*WHAT YOU NEED TO DO:* Pull every line with "computer" from the data below and copy it.

*EXTRACTED DATA:*
====

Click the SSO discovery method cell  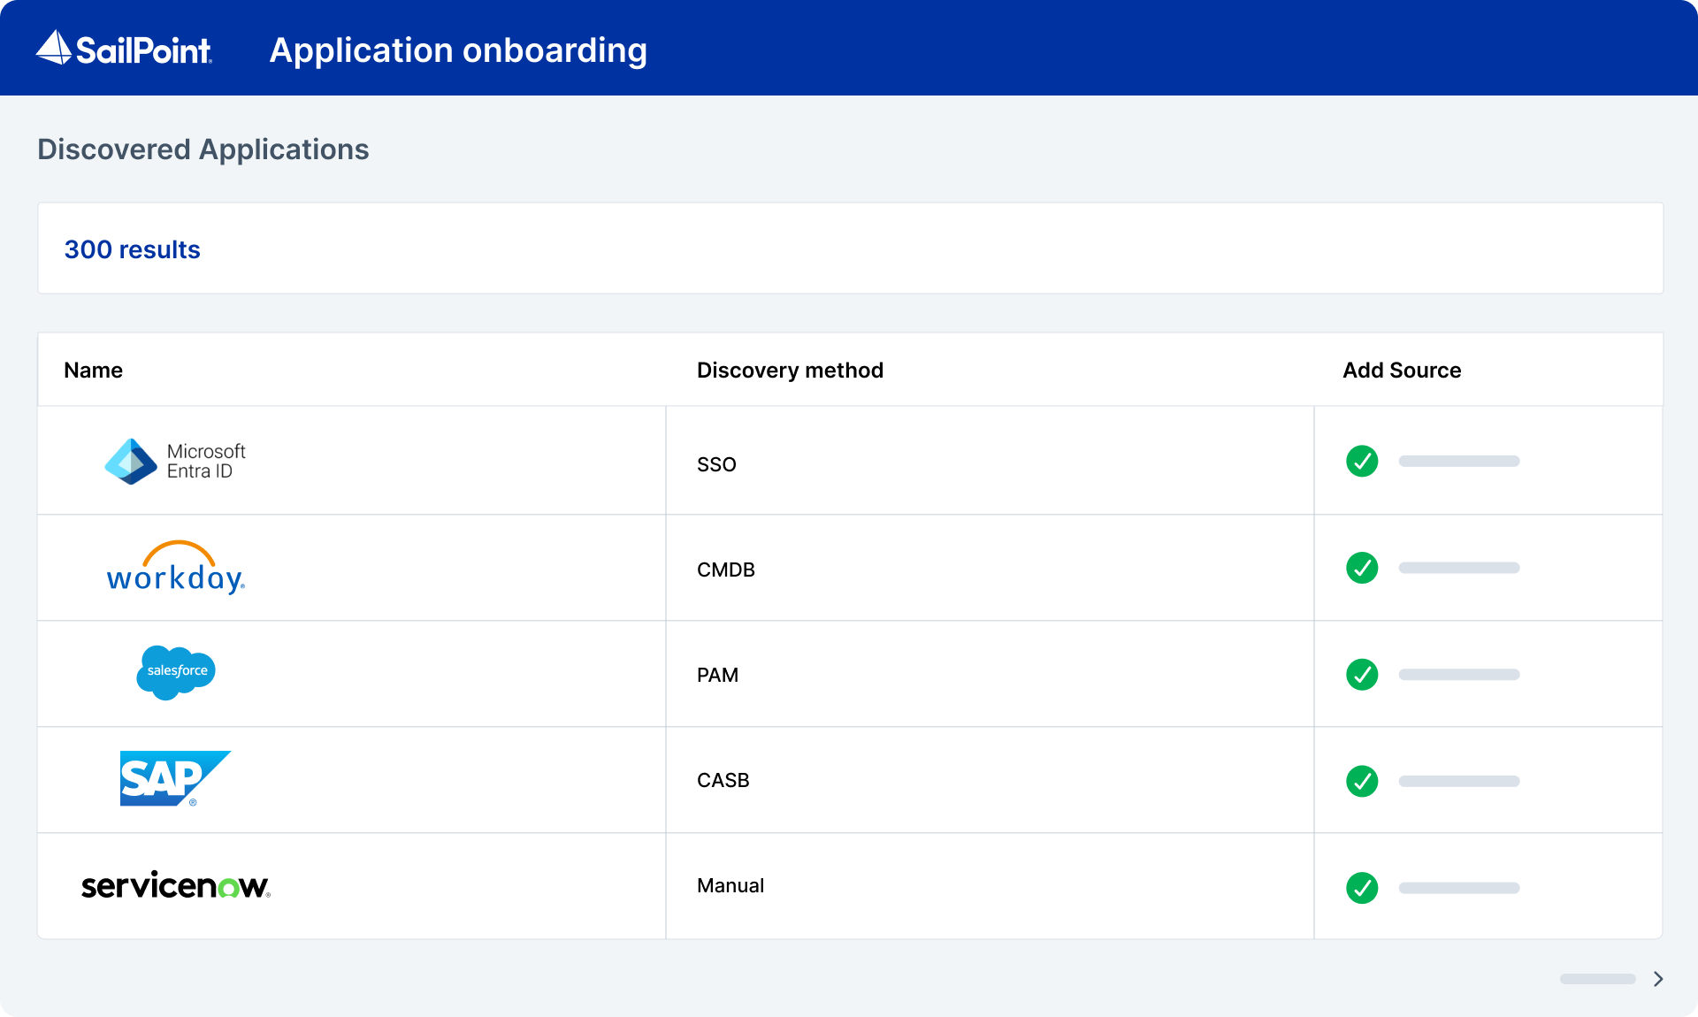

====

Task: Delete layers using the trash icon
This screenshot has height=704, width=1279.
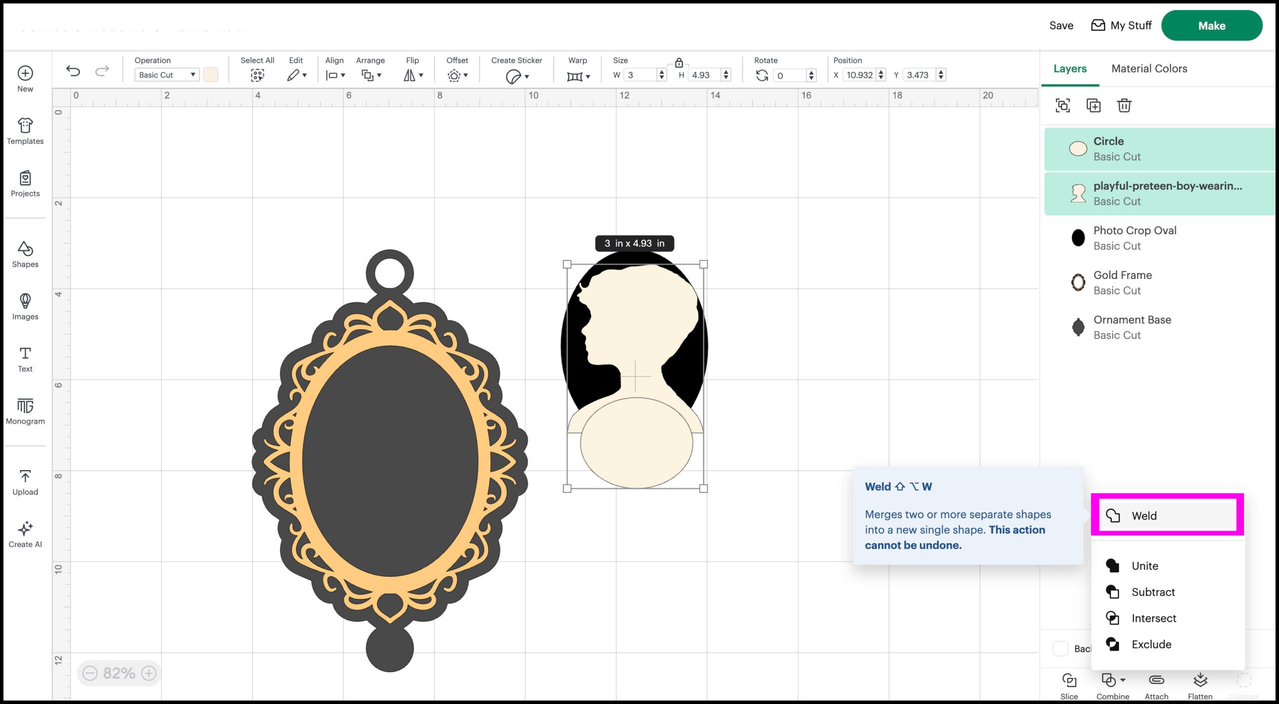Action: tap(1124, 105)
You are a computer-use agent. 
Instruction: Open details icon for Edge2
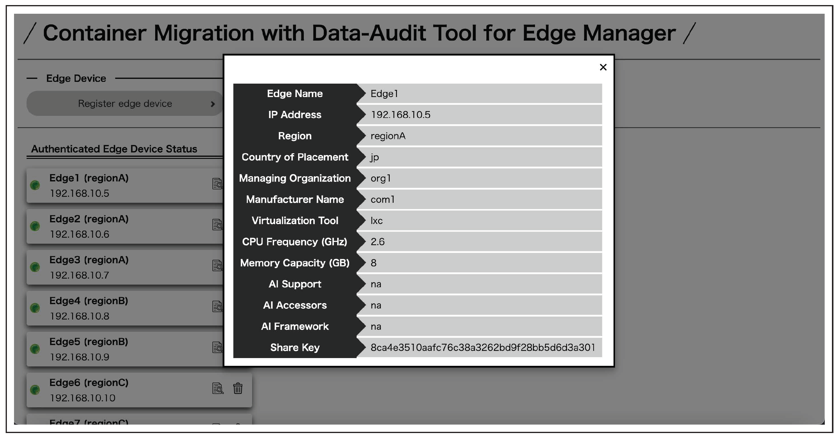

====

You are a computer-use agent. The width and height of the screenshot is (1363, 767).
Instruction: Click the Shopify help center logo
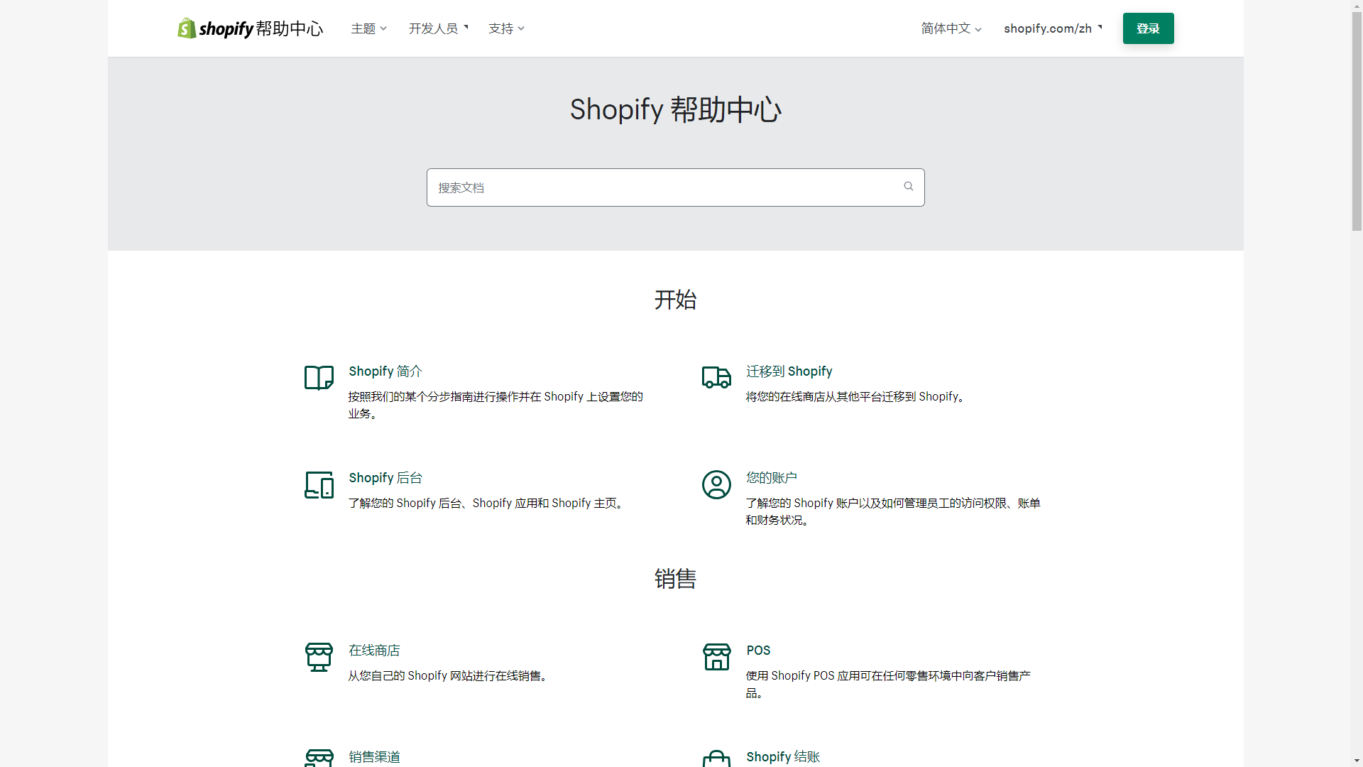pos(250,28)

====

*EXERCISE RESULT:*
You are a computer-use agent. 
You are a computer-use agent. The width and height of the screenshot is (1363, 767).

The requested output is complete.